Выбрать главу

— Старпом, спуститесь к торпедистам. Проверьте готовность.

— Есть, — сказал Бруснецов, переждал минуту — для солидности — и спустился на шкафут. Ковалев пожал плечами: вечно этот Бруснецов со своими штучками, сказал «есть», так нечего вальяжничать, впрочем, Бруснецов, видимо, уже примерялся к командирскому креслу, которое на всех кораблях было приподнято «на пьедестал», чтобы был лучше обзор. Хотя Ковалев иногда и бурчал на Бруснецова, считая его педантом, даже в некотором роде тугодумом, но иного себе старшего помощника не желал. Когда Бруснецов ложился спать и когда вставал — этого никто не видел, его почти всегда можно было застать бодрствующим, хорошо выбритым и обязательно в свежей, тщательно выглаженной рубашке, которую он менял едва ли не два раза на дню. Большую приборку он принимал по старинке: имея в кармане пару белых носовых платков, под ноги себе не смотрел, а старался дотянуться рукой в такую шхеру, куда и стасик не всякий заползал, при этом ругался нещадно, за что получил среди моряков прозвище — Чистоплюй.

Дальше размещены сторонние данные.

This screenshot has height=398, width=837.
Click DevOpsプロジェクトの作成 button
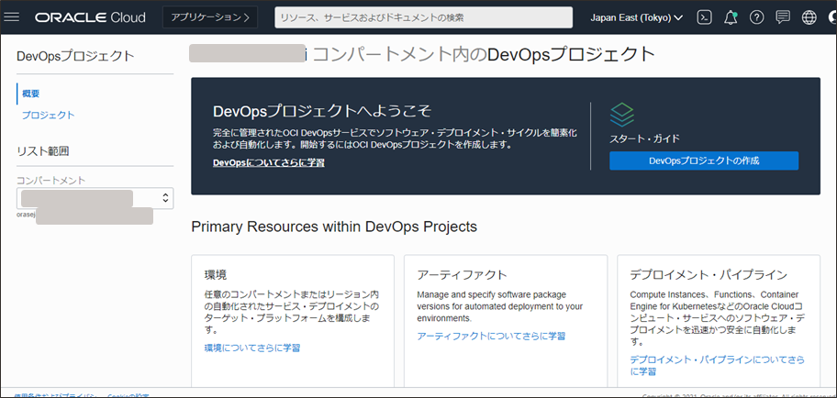point(704,160)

Больше всего от Бруснецова доставалось лейтенантам, мичманов же он уважал, многих величал по имени-отчеству, выделяя среди прочих Ветошкина, с которым начинал свою лейтенантскую молодость. Став командиром боевой части семь, он неожиданно отпросился на командирские курсы, а возвратясь с них, получил назначение опять на «Гангут», теперь уже старпомом. Все это прекрасно знал Ковалев и тем не менее не переставал удивляться чудачествам, с его точки зрения, своего старшего помощника. Сам он мало заботился о солидности, поступал так, как бог на душу положит, по настроению был резок, по настроению добр, словом, не делал себя, а жил той жизнью, которую избрал себе, и никакой иной судьбы не желал. Кажется, еще не было в российском флоте корабля, на котором старпом в чем-то походил на командира, хотя многие старпомы потом сами становились командирами. Но вот что удивительно: похожих командиров на флотах множество, как множество похожих старпомов. По всей видимости, не только человек управляет местом, придавая ему черты своего характера, но и место формирует человека, изменяя ему характер и привычки.

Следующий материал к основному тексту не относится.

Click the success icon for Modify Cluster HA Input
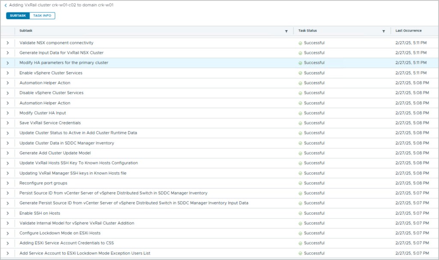coord(301,113)
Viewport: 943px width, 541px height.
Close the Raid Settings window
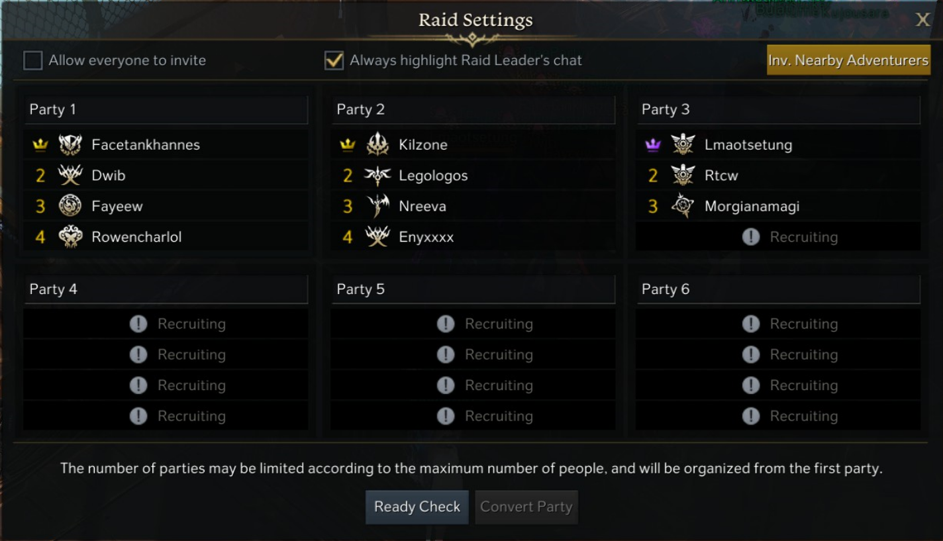pyautogui.click(x=922, y=20)
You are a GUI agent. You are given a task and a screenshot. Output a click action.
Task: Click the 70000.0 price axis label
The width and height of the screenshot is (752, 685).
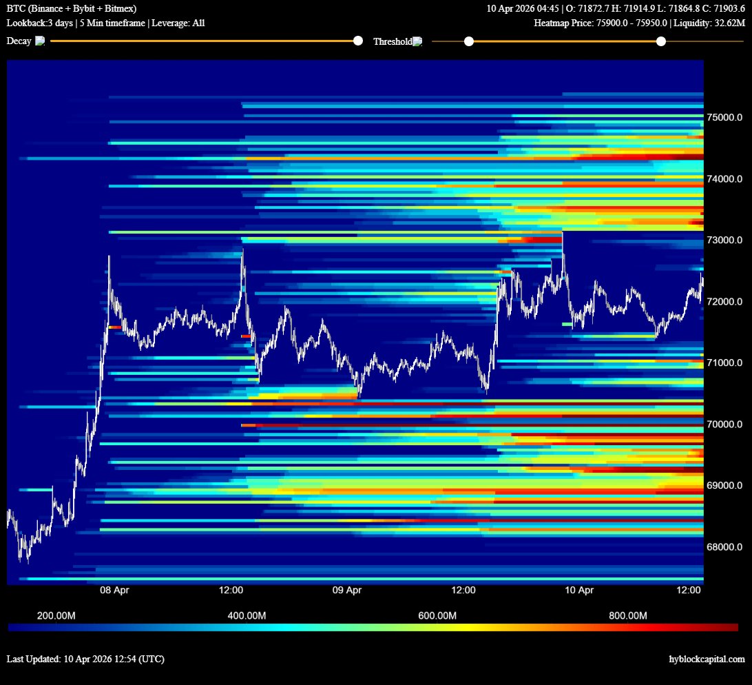(x=724, y=425)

В море Ковалев редко спускался в каюту, если уж в самую глухую пору, когда шли в стороне от торных морских дорог и корабль, скажем, не выполнял какую-нибудь учебную тактическую задачу. Все же прочее время он прочно врастал в кресло (подчиненные говорили: «Поднимался на пьедестал»), покидая его только для того, чтобы размять ноги. Тут был и его дом, и его служба, отсюда он управлял многочисленными командными пунктами и боевыми постами. Их на «Гангуте» было ровно столько, сколько насчитывалось людей, одетых на походе в матросскую робу, офицерские и мичманские рабочие куртки, включая его самого. Тут не могло быть никого лишнего, и отсутствие любого из людей сразу обнаруживало брешь, которую приходилось восполнять кому-то другому, не освобождаясь при этом от своих прямых обязанностей.

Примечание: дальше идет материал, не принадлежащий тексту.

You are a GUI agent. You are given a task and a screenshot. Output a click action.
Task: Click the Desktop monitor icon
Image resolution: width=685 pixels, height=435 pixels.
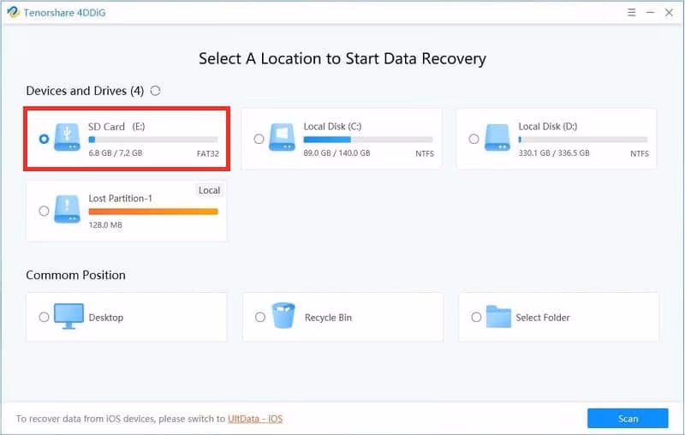(x=69, y=317)
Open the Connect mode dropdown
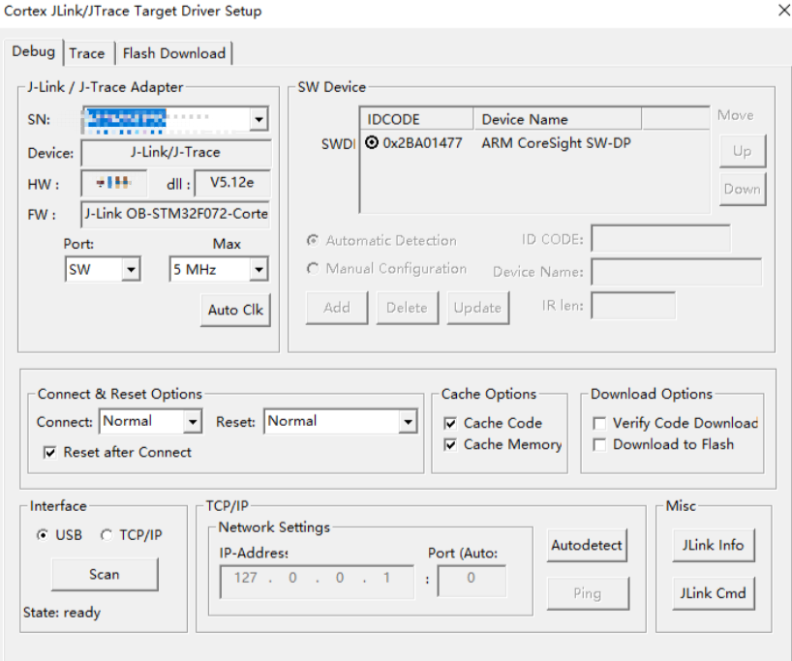792x661 pixels. pos(192,422)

Море, в отличие от земной тверди, редко находилось в состоянии покоя, вернее, сам покой как бы противопоказывался ему, и море чтило эти противопоказания, вечно находясь в размеренном движении, но иногда случались моменты, когда движение теряло свой исконный размер и превращалось в хаос, и тогда многие эти рязанские, новгородские, смоленские парни, пришедшие с сухопутья и надевшие матросские робы, ложились пластом на койки, но сколько бы их ни ложилось, корабли продолжали идти, и стреляли, если этого требовала обстановка, и ставили мины, и производили другие действия, называемые учебными. Звенели колокола громкого боя, и неведомая сила поднимала людей, только что лежавших пластом, и бросала их на боевые посты и командные пункты, потому что, если бы хоть кто-то один из них остался в койке, могла бы не замкнуться цепь стрельбы, не была бы своевременно обнаружена цель, мины бы остались непоставленными. Ковалев изредка, когда выдавалась свободная минута, размышлял над природой этой неведомой силы и приходил к мысли, что она, как земля в старину, покоилась на трех китах: на мужской гордости, совести и долге. В офицерских собраниях он любил говорить: «Долг должен быть совестливым и гордым», — не раскрывая, впрочем, до конца своих наблюдений, оставляя и другим возможность подумать и согласиться при этом или не согласиться — это уж кому что было ближе.

— Товарищ командир, — подал голос Голайба из штурманской рубки, — через пять минут точка поворота.